There simply isn't enough entropy in prose to accurately detect the use of language models if either
- the text is short enough, like a school essay, or
- there has been enough of a human-ai collaboration
Like I'm sure many of us are familiar with ChatGPT's style when asked to write text on its own or with very little prompting. However, that's just the raw style, and ChatGPT is only one of the many language models (albeit it's clearly the most accessible). If you provide example prose for the AI to imitate, for example with a simple tool like Sudowrite (the use of which tends to be the subject of many accusations) you will not pick out those segments from human-written prose unless the human using it is too lazy or too stupid to leave in obvious tells.

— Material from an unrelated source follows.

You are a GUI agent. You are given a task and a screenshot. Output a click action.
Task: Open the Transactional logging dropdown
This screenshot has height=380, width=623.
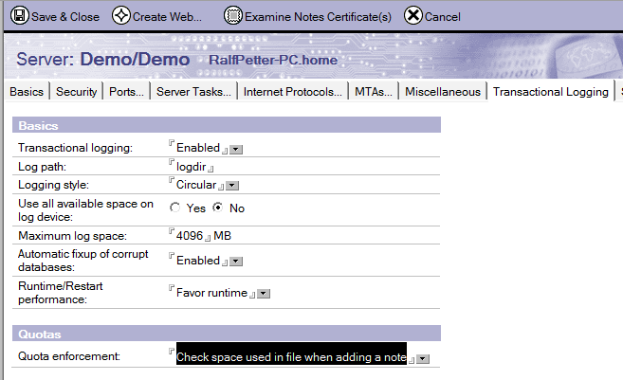click(237, 149)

The sooner we let go of this comfortable fantasy that AI somehow leaves in easy to isolate markers that enable a different (and vastly inferior) AI model to tell if the text was AI or not, the better. The simple truth is that if that was the case, AI companies would use the same isolation strategies to teach their AI to imitate human prose better, therefore breaking detection.
And with a high chance for false positives we're just going to recreate a cyberpunk version of the Salem witch trials. Because we simply have no proof -- if you don't trust ChatGPT with anything important, why would you trust a vastly less sophisticated AI, or something that amounts to a gut feeling, to condemn people?